Le difficile “lien de causalité direct”

Deux volets sont exclus de cette enquête préliminaire : celui concernant les Ehpad - qui font l’objet d’enquêtes locales, précise Franceinfo - et celui concernant les membres du gouvernement - qui dépendent de la Cour de justice de la République. Quant à Emmanuel Macron, il bénéficie d’une immunité constitutionnelle, nous rappelle Maître Christophe Lèguevaques, avocat au barreau de Paris.

“Est-ce que la mauvaise gestion de la crise est susceptible d’engager la responsabilité pénale des directeurs des Agences régionales de santé, des responsables d’administration, des hauts fonctionnaires qui ont pris certaines décisions, du directeur général de la santé (et ses prédécesseurs)...? C’est ce que l’enquête devra déterminer”, précise-t-il.

La difficulté, au pénal, c’est qu’il faut “prouver un lien de causalité directe” entre la faute et le dommage, détaille l’avocat. Or, dans les scandales sanitaires, la causalité est souvent indirecte et la responsabilité ne peut être reconnue. “Ça a notamment été le cas avec les affaires du sang contaminé ou de la vache folle”, énumère-t-il.

Les exemples passés

Le premier scandale remonte aux années 1980. À l’époque, des centaines de personnes ont été contaminées par le virus du sida après des transfusions. Le gouvernement était accusé de ne pas avoir testé le sang des donneurs et de ne pas avoir pris les précautions nécessaires alors que le VIH se développait, rappelle France Bleu. Aucune condamnation n’a suivi.

La crise de la vache folle, elle, remonte au milieu des années 1990. Elle a d’abord éclaté en Grande-Bretagne, où des vaches ont été touchées par une maladie attaquant leur cerveau. Son origine : les farines animales, à base de carcasses, utilisées pour nourrir les bêtes. Il a ensuite été découvert que la “vache folle” pouvait se transmettre à l’homme, sous une variante de la maladie de Creutzfeldt-Jakob, relate Le Parisien. Mais les importations de viande britannique se sont poursuivies en France, avant que l’État n’impose finalement un embargo en 1996. Quant aux farines animales, elles n’ont été interdites qu’en 1997 pour les ruminants. Les procès engagés, notamment contre des responsables d’usines de fabrication d’aliments pour animaux, se sont soldés par des non-lieux.

Chercher la responsabilité civile ou administrative

“Il n’y a pas de règle absolue, mais je préconise souvent, dans les affaires sanitaires, de chercher la responsabilité civile ou administrative”, qui peuvent s’appuyer sur “des liens de causalité indirecte”, comme la notion de faisceau d’indices.

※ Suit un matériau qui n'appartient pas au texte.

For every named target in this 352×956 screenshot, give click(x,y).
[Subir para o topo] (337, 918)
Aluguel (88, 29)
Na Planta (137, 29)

S’il y a donc bel et bien “matière à questionner la gestion des masques et des tests, l’accès au matériel notamment dans les Ehpad”, seule l’enquête approfondie permettra de savoir si des liens de causalité directe peuvent être prouvés.

Les règles de la Cour de justice de la République

Une attaque contre les membres du gouvernement répond d’autres conditions. “La Cour de justice de la République n’est saisie que si des ministres ont commis des infractions pénales, c’est-à-dire des actes graves et délictueux dans l’exercice de leur fonction”, nous décrit Maître Lèguevaques.

Comme l’a d’ores et déjà évoqué le procureur de Paris, les ministres - actuels ou passés - pourront se défendre en expliquant qu’ils ont agi de manière proportionnée au vu de l’état des connaissances scientifiques au moment de leur prise de décision.

Sans oublier que la Cour de justice de la République n’est pas un tribunal comme les autres, puisqu’elle est composée de trois magistrats professionnels, et de douze parlementaires. “Ils ont plutôt tendance à être cléments avec les ministres”, commente l’avocat au barreau de Paris, s’appuyant une fois encore sur l’exemple de l’affaire du sang contaminé. “Certaines responsabilités ont bien été reconnues, mais il n’y a pas eu de sanction”. À l’époque, seul l’un des trois ministres accusés avait été condamné, mais il avait été dispensé de peine rappelle France Bleu. Les deux autres ont été relaxés.

Difficile, pour l’heure, de savoir si des responsabilités seront engagées sur la gestion du Covid-19. Mais les résultats de l’enquête préliminaire devraient apporter une première réponse.